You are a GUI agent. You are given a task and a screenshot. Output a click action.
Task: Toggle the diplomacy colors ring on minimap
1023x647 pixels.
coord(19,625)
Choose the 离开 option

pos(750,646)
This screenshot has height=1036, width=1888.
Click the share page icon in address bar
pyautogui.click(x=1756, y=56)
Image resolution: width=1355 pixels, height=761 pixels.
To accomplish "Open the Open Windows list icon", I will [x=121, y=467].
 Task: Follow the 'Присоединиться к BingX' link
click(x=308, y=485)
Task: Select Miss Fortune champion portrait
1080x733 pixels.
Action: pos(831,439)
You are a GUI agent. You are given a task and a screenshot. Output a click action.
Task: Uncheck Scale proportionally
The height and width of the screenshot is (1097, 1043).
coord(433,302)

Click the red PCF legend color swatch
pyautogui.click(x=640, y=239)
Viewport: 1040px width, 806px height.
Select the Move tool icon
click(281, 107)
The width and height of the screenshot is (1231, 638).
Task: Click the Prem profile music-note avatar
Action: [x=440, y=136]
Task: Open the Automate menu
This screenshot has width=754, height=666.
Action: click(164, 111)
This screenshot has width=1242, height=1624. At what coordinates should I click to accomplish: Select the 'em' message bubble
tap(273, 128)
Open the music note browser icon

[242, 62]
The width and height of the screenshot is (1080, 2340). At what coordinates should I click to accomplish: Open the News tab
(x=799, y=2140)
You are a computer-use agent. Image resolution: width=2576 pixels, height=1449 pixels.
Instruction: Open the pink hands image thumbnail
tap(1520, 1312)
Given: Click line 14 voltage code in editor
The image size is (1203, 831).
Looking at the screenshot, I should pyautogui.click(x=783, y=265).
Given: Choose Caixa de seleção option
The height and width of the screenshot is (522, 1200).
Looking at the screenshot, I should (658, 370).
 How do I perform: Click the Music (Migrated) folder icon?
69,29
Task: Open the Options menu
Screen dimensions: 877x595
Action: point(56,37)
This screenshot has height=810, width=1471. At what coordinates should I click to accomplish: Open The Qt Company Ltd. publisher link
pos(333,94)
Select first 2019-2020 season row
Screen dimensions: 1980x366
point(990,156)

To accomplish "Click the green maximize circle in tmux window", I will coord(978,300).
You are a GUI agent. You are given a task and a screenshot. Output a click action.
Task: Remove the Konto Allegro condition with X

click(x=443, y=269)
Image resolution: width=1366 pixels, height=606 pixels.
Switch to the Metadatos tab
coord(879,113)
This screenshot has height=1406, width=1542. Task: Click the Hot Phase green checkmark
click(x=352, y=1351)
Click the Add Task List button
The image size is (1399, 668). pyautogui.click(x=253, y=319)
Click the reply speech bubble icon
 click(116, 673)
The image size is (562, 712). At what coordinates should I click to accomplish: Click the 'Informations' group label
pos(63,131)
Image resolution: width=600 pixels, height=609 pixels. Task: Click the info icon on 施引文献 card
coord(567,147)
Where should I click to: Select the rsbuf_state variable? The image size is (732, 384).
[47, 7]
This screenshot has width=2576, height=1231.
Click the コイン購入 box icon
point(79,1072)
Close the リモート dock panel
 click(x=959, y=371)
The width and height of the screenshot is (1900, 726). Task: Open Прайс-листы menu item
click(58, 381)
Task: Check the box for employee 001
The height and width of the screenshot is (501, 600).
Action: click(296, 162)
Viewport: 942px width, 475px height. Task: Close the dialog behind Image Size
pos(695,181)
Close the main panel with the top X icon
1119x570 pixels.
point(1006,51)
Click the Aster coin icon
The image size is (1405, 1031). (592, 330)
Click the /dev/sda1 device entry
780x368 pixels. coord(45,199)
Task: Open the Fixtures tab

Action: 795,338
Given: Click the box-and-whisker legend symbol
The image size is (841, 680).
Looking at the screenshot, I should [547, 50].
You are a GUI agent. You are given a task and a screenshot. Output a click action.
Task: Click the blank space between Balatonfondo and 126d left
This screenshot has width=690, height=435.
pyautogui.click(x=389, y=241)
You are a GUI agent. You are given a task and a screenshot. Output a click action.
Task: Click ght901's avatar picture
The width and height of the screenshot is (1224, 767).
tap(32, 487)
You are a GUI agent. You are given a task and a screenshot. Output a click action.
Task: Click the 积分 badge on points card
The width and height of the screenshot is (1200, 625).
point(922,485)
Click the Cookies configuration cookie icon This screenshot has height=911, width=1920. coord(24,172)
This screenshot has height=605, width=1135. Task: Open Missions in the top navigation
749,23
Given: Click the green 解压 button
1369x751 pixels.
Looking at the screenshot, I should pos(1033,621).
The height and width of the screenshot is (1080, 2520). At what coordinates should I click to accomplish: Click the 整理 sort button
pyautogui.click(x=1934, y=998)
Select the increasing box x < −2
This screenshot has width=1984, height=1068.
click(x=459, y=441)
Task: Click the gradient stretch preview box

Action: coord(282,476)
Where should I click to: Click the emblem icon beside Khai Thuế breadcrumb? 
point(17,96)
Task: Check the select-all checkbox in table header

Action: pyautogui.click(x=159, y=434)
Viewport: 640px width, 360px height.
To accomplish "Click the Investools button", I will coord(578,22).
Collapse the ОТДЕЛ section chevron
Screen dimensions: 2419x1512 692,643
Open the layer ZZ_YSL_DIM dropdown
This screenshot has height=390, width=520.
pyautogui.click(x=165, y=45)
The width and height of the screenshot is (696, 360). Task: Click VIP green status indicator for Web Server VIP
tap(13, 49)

**What you have to do:**
Repeat every line of the material exactly.

**Response:**
You are a GUI agent. You are given a task and a screenshot. Output a click action.
Task: Toggle the diplomacy colors ring on minimap
1023x647 pixels.
coord(19,625)
Choose the 离开 option

pos(750,646)
This screenshot has height=1036, width=1888.
Click the share page icon in address bar
pyautogui.click(x=1756, y=56)
Image resolution: width=1355 pixels, height=761 pixels.
To accomplish "Open the Open Windows list icon", I will [x=121, y=467].
 Task: Follow the 'Присоединиться к BingX' link
click(x=308, y=485)
Task: Select Miss Fortune champion portrait
1080x733 pixels.
Action: pos(831,439)
You are a GUI agent. You are given a task and a screenshot. Output a click action.
Task: Uncheck Scale proportionally
The height and width of the screenshot is (1097, 1043).
coord(433,302)

Click the red PCF legend color swatch
pyautogui.click(x=640, y=239)
Viewport: 1040px width, 806px height.
Select the Move tool icon
click(281, 107)
The width and height of the screenshot is (1231, 638).
Task: Click the Prem profile music-note avatar
Action: [x=440, y=136]
Task: Open the Automate menu
This screenshot has width=754, height=666.
Action: click(164, 111)
This screenshot has width=1242, height=1624. At what coordinates should I click to accomplish: Select the 'em' message bubble
tap(273, 128)
Open the music note browser icon

[242, 62]
The width and height of the screenshot is (1080, 2340). At what coordinates should I click to accomplish: Open the News tab
(x=799, y=2140)
You are a computer-use agent. Image resolution: width=2576 pixels, height=1449 pixels.
Instruction: Open the pink hands image thumbnail
tap(1520, 1312)
Given: Click line 14 voltage code in editor
The image size is (1203, 831).
Looking at the screenshot, I should pyautogui.click(x=783, y=265).
Given: Choose Caixa de seleção option
The height and width of the screenshot is (522, 1200).
Looking at the screenshot, I should (658, 370).
 How do I perform: Click the Music (Migrated) folder icon?
69,29
Task: Open the Options menu
Screen dimensions: 877x595
Action: point(56,37)
This screenshot has height=810, width=1471. At what coordinates should I click to accomplish: Open The Qt Company Ltd. publisher link
pos(333,94)
Select first 2019-2020 season row
Screen dimensions: 1980x366
point(990,156)

To accomplish "Click the green maximize circle in tmux window", I will coord(978,300).
You are a GUI agent. You are given a task and a screenshot. Output a click action.
Task: Remove the Konto Allegro condition with X

click(x=443, y=269)
Image resolution: width=1366 pixels, height=606 pixels.
Switch to the Metadatos tab
coord(879,113)
This screenshot has height=1406, width=1542. Task: Click the Hot Phase green checkmark
click(x=352, y=1351)
Click the Add Task List button
The image size is (1399, 668). pyautogui.click(x=253, y=319)
Click the reply speech bubble icon
 click(116, 673)
The image size is (562, 712). At what coordinates should I click to accomplish: Click the 'Informations' group label
pos(63,131)
Image resolution: width=600 pixels, height=609 pixels. Task: Click the info icon on 施引文献 card
coord(567,147)
Where should I click to: Select the rsbuf_state variable? The image size is (732, 384).
[47, 7]
This screenshot has width=2576, height=1231.
Click the コイン購入 box icon
point(79,1072)
Close the リモート dock panel
 click(x=959, y=371)
The width and height of the screenshot is (1900, 726). Task: Open Прайс-листы menu item
click(58, 381)
Task: Check the box for employee 001
The height and width of the screenshot is (501, 600).
Action: click(296, 162)
Viewport: 942px width, 475px height. Task: Close the dialog behind Image Size
pos(695,181)
Close the main panel with the top X icon
1119x570 pixels.
point(1006,51)
Click the Aster coin icon
The image size is (1405, 1031). (592, 330)
Click the /dev/sda1 device entry
780x368 pixels. coord(45,199)
Task: Open the Fixtures tab

Action: 795,338
Given: Click the box-and-whisker legend symbol
The image size is (841, 680).
Looking at the screenshot, I should [547, 50].
You are a GUI agent. You are given a task and a screenshot. Output a click action.
Task: Click the blank space between Balatonfondo and 126d left
This screenshot has width=690, height=435.
pyautogui.click(x=389, y=241)
You are a GUI agent. You are given a task and a screenshot. Output a click action.
Task: Click ght901's avatar picture
The width and height of the screenshot is (1224, 767).
tap(32, 487)
You are a GUI agent. You are given a task and a screenshot. Output a click action.
Task: Click the 积分 badge on points card
The width and height of the screenshot is (1200, 625).
point(922,485)
Click the Cookies configuration cookie icon This screenshot has height=911, width=1920. coord(24,172)
This screenshot has height=605, width=1135. Task: Open Missions in the top navigation
749,23
Given: Click the green 解压 button
1369x751 pixels.
Looking at the screenshot, I should pos(1033,621).
The height and width of the screenshot is (1080, 2520). At what coordinates should I click to accomplish: Click the 整理 sort button
pyautogui.click(x=1934, y=998)
Select the increasing box x < −2
This screenshot has width=1984, height=1068.
click(x=459, y=441)
Task: Click the gradient stretch preview box

Action: coord(282,476)
Where should I click to: Click the emblem icon beside Khai Thuế breadcrumb? 
point(17,96)
Task: Check the select-all checkbox in table header

Action: pyautogui.click(x=159, y=434)
Viewport: 640px width, 360px height.
To accomplish "Click the Investools button", I will coord(578,22).
Collapse the ОТДЕЛ section chevron
Screen dimensions: 2419x1512 692,643
Open the layer ZZ_YSL_DIM dropdown
This screenshot has height=390, width=520.
pyautogui.click(x=165, y=45)
The width and height of the screenshot is (696, 360). Task: Click VIP green status indicator for Web Server VIP
tap(13, 49)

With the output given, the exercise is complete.